- **GOAL OF THE EXERCISE**: Lay out the lines of the material as a numbered list, starting at the line containing "You are a computer-use agent. This" and continuing through the last line. Skip any blank lines.
##### WORKING DATA #####
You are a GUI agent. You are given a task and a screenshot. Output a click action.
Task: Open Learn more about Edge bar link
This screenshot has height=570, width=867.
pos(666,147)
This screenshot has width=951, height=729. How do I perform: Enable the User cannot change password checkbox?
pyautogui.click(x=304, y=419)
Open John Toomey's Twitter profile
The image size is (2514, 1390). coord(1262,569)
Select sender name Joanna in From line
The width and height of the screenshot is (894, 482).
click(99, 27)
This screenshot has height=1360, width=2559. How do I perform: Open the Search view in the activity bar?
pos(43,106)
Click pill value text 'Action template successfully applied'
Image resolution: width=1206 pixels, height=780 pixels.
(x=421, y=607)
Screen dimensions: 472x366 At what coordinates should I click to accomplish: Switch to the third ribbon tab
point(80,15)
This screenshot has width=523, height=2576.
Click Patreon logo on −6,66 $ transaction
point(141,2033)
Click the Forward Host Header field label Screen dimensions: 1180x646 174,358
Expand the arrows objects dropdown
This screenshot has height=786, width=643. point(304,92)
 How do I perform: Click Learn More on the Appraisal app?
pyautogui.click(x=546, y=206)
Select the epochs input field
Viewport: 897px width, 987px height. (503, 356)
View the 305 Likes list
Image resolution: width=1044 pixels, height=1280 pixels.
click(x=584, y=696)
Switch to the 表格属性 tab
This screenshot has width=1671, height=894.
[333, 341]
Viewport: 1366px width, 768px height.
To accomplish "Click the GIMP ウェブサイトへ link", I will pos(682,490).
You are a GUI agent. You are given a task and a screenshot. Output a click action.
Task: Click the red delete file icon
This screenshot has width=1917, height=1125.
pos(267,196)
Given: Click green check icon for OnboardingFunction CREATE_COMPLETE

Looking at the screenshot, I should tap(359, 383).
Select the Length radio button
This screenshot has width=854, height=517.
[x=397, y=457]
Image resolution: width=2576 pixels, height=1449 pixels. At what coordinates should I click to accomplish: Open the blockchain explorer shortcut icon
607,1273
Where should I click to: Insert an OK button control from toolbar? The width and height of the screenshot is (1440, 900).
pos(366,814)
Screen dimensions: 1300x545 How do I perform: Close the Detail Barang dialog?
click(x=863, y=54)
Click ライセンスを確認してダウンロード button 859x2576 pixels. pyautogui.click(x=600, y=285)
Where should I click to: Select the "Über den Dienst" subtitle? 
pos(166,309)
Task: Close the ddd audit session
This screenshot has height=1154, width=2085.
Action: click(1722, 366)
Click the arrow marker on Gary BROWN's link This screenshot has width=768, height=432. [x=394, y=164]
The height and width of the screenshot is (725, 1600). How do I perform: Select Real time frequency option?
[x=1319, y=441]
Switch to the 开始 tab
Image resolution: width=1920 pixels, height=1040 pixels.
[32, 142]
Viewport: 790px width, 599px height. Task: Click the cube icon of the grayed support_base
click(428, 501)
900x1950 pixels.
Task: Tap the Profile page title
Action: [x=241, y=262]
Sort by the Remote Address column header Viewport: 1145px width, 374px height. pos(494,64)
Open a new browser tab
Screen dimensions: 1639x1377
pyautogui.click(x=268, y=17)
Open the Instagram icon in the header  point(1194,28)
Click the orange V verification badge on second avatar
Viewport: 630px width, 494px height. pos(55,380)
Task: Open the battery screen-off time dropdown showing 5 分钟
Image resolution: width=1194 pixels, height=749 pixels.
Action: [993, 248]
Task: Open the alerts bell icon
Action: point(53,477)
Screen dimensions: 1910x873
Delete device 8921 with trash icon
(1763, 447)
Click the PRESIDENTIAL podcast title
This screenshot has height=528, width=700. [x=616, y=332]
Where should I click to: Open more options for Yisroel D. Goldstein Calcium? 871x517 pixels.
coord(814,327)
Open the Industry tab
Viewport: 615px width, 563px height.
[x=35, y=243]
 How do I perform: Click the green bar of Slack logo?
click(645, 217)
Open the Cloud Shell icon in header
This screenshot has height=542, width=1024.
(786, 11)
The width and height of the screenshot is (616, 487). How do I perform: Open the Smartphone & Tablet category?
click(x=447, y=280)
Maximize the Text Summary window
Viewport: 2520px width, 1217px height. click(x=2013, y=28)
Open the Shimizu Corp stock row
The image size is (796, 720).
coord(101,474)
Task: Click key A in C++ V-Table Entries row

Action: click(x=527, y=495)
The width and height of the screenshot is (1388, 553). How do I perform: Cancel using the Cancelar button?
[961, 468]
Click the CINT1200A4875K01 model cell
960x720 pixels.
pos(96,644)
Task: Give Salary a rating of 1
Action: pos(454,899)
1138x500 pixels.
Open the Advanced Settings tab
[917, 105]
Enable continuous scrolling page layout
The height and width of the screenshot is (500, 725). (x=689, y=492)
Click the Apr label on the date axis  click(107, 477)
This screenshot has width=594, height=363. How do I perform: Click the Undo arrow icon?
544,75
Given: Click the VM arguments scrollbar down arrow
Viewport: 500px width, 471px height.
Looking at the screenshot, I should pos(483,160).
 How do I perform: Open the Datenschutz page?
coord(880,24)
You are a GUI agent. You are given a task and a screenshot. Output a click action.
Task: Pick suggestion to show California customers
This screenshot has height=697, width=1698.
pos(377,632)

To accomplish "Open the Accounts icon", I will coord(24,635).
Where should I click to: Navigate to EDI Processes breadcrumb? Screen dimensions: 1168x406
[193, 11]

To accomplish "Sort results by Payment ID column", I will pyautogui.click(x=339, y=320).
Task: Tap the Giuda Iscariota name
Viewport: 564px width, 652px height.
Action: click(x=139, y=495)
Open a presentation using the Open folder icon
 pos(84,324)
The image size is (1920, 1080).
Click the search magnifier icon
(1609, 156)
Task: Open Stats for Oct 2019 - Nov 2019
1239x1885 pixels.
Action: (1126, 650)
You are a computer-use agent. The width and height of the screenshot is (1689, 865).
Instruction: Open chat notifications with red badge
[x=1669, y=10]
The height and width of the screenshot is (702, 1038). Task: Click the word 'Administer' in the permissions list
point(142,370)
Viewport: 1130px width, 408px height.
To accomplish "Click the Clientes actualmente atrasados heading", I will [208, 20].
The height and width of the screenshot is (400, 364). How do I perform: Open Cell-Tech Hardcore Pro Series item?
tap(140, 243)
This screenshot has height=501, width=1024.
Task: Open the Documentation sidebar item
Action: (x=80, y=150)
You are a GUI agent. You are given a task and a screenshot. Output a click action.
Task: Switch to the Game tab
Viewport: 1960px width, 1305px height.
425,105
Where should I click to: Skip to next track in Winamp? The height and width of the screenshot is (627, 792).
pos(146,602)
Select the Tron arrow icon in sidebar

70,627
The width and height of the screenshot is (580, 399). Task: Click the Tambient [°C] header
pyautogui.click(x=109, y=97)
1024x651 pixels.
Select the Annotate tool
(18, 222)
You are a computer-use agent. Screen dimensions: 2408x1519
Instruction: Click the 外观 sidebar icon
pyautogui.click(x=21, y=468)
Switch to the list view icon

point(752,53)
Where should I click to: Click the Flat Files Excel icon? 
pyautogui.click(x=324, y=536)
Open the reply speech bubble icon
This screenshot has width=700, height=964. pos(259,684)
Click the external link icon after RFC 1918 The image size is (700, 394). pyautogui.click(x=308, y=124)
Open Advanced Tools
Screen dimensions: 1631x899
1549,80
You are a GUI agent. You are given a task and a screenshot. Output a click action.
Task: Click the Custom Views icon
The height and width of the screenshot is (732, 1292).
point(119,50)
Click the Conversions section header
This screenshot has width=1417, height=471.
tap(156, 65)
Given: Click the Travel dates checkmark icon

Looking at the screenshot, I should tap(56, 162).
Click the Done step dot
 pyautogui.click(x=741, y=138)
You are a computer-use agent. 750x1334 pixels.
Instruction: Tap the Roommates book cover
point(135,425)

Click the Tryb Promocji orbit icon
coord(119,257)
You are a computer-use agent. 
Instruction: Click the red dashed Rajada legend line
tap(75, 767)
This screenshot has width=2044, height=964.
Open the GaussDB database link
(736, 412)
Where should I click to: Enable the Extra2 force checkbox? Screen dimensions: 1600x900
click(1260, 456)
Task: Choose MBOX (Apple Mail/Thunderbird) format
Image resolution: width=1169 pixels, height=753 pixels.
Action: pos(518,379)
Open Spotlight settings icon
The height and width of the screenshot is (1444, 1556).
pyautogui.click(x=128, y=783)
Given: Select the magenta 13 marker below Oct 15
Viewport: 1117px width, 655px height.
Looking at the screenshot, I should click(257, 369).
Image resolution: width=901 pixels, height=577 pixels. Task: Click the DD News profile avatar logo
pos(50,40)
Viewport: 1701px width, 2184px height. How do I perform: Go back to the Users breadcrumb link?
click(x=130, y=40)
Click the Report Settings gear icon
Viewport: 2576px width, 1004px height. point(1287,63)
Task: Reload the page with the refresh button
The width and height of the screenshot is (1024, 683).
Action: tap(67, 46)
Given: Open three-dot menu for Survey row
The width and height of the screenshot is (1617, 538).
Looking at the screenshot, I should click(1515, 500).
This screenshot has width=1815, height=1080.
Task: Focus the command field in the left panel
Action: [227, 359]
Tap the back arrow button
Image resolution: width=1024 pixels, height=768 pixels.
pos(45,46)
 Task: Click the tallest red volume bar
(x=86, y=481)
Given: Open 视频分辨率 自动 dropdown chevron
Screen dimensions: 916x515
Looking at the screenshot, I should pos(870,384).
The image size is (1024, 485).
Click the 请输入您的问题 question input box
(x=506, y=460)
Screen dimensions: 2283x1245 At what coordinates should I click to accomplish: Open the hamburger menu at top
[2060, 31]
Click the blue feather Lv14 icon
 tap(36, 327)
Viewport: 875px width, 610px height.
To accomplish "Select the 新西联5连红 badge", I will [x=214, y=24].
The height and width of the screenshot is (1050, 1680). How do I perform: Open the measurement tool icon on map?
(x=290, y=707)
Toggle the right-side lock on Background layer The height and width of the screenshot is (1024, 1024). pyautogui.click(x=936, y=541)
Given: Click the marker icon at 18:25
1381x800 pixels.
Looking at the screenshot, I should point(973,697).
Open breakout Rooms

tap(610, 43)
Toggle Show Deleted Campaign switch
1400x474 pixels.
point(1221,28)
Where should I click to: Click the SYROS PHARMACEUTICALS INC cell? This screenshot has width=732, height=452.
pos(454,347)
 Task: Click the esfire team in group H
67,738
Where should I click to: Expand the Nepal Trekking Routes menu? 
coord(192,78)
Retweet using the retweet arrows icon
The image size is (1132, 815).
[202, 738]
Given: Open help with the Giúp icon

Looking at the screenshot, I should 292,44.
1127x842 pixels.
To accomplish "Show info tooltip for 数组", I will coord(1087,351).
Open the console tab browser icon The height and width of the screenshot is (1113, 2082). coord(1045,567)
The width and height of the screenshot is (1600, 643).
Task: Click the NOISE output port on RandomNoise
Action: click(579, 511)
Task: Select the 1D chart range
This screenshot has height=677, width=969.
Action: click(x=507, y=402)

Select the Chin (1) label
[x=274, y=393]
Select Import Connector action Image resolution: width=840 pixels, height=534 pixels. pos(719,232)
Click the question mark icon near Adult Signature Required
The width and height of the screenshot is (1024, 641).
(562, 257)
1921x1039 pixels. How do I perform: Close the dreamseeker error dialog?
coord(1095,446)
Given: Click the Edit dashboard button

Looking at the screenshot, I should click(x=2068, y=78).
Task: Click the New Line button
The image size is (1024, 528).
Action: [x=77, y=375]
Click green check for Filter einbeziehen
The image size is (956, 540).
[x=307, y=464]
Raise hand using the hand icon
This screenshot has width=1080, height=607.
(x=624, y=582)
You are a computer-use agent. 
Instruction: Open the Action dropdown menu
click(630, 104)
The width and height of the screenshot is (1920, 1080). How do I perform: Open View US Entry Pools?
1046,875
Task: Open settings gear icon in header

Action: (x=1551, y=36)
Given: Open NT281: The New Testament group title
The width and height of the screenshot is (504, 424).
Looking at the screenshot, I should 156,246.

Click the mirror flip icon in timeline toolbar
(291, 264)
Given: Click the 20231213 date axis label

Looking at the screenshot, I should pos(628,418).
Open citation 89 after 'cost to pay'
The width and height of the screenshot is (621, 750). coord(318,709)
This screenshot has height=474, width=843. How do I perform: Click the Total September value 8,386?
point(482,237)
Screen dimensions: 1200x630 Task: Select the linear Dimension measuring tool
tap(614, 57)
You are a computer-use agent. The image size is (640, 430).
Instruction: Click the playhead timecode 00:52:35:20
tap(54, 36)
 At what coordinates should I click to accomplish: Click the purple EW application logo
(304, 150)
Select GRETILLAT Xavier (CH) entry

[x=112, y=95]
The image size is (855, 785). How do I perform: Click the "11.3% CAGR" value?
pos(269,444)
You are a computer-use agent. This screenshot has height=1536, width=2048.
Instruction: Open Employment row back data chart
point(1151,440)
#####
- **ANSWER TO THE TASK**:
1. You are a computer-use agent. This screenshot has height=1536, width=2048.
2. Instruction: Open Employment row back data chart
3. point(1151,440)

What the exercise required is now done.